Quoi de plus flippant que d’avoir un voisin un peu trop curieux qui regarde toujours chez vous ? De vous sentir surveillé jour et nuit, d’avoir l’impression de devenir fou parce que votre entourage juge que ce n’est pas grave ou que personne ne vous croit ? C’est le pitch assez simple de “Watcher” découvert à l’occasion du Festival de Gérardmer 2023. Le film est réalisé par Chloé Okuno, réalisatrice américaine ayant déjà participé à la compil VHS 94. Un thème bien connu du cinéma de genre et du thriller, avec notamment les films cultes “Le Voyeur” de Michael Powell (1960) ou encore “Fenêtre sur cour” d’Alfred Hitchcock (1955). Et même récemment, cette angoisse universelle a été explorée sur Netflix à travers la série, originalement nommée “The Watcher”.
Ici, on fait connaissance avec Julia et son mari d’origine roumaine qui emménagent à Bucarest, où ce dernier a trouvé un job. Ayant tiré un trait sur sa carrière de comédienne, Julia se retrouve seule dans son grand appartement et tente de s’occuper comme elle peut. Une nuit, en scrutant par la fenêtre l’immeuble d’en face, elle aperçoit une silhouette qui semble la regarder en retour… Un vrai bonheur de retrouver Maika Monroe dans le rôle de l’héroïne, après avoir littéralement crevé l’écran avec It Follows, on la retrouve de nouveau poursuivie par des gens chelous.
Une histoire ultra classique donc, qu’on a l’impression d’avoir souvent déjà vue mille fois. Dans les chefs d’oeuvre cités plus haut ou même dans les téléfilms pourris de l’après-midi du genre “Un voisin inquiétant”. Mais là n’est pas l’essentiel, car le film se regarde avec un plaisir non dissimulé : une fois le postulat posé, la réalisatrice nous perd volontairement dans la paranoïa de notre héroïne, si bien qu’on finit par se demander, qui observe qui ? Qui harcèle qui ? Un jeu habile du chat et de la souris dans les rues de Budapest.
C’est dans la dernière demi-heure que les enjeux du métrage se révèlent les plus intéressants : livrée à elle-même dans ce combat contre la paranoïa, Julia ne peut plus compter que sur son instinct.
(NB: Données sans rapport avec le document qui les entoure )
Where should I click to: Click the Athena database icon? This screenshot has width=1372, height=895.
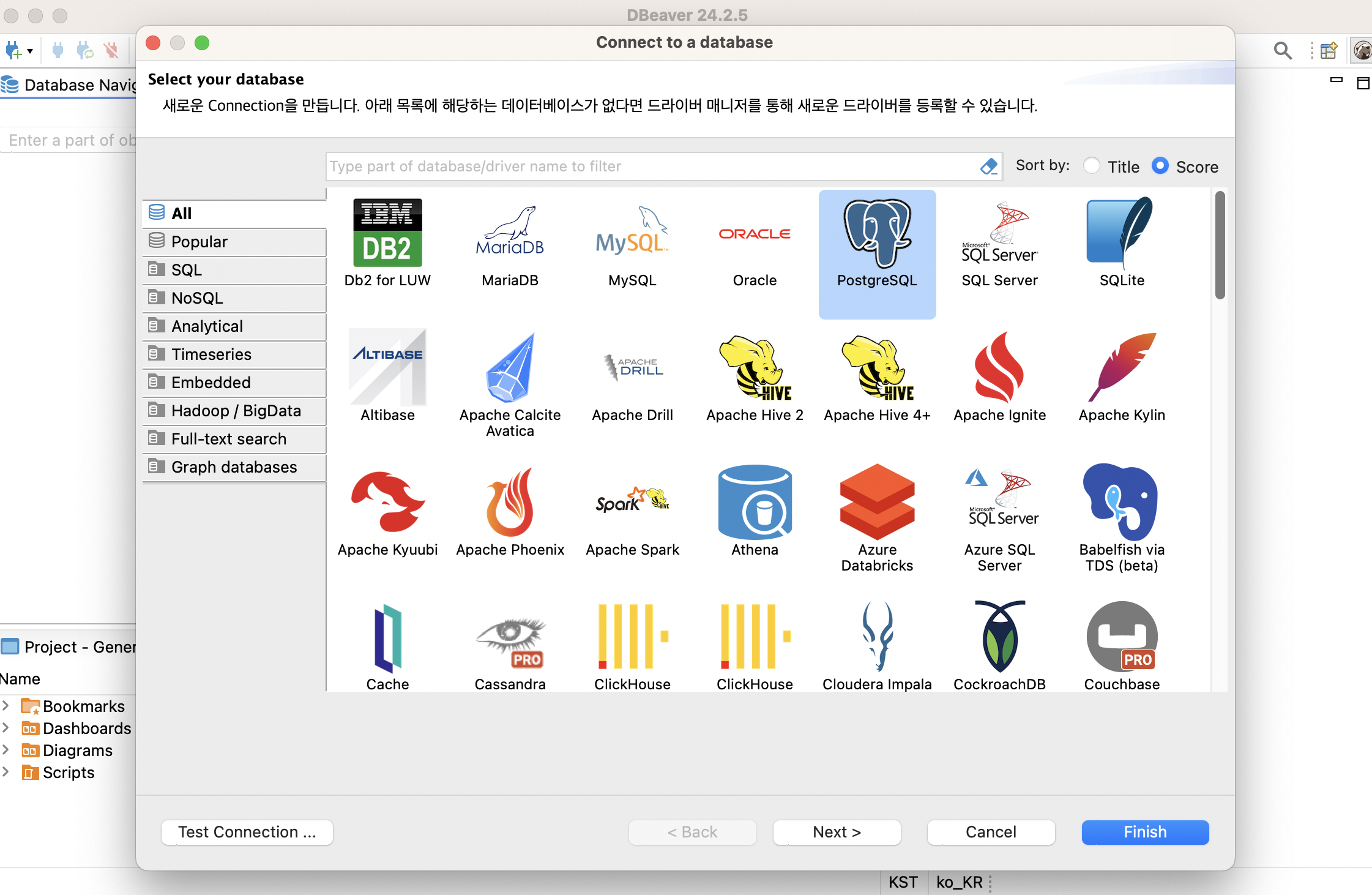[x=755, y=503]
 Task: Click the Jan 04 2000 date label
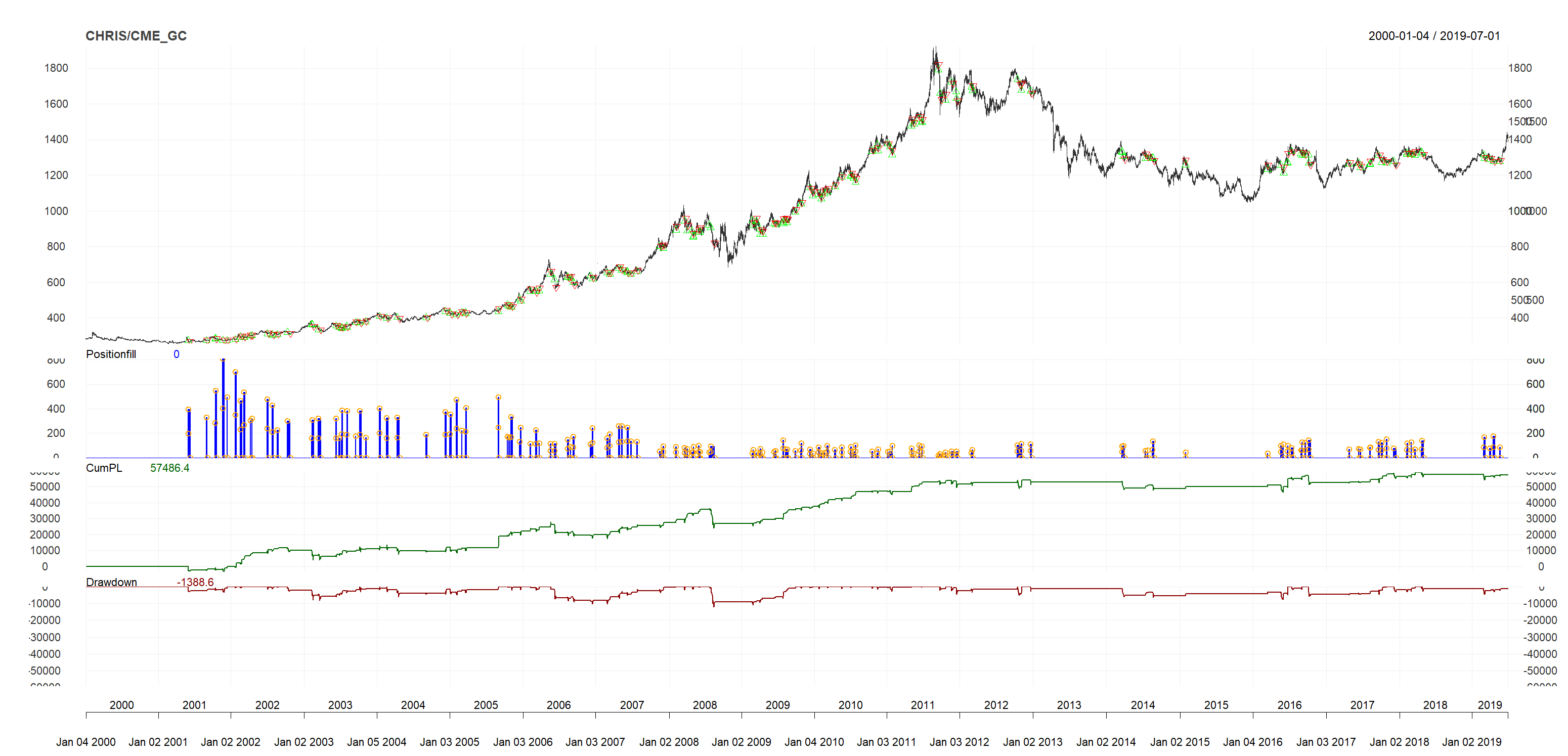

Dans un final saisissant, on comprend ainsi le propos furieusement actuel de “Watcher”. Il illustre parfaitement l’isolement d’une femme qui se sent en danger, que son mari (et la police) ne croient pas (le vrai bad guy du film) et qui va même par se moquer de ses angoisses, trop occupé par sa carrière et sa volonté de briller socialement. SPOILER – Le dernier regard de Julia pour son mari, dernier plan du film en dit long ” et maintenant, tu me crois batard” ? FIN DE SPOILER.
Derrière un scénario d’apparence convenu, “Watcher” est un survival subtil, au suspense tenace. La photographie glaciale rend le quotidien de Julia encore plus étouffant, comme pour faire ressentir au spectateur ce sentiment d’aliénation. On aurait juste souhaité un peu plus d’audace dans la première heure.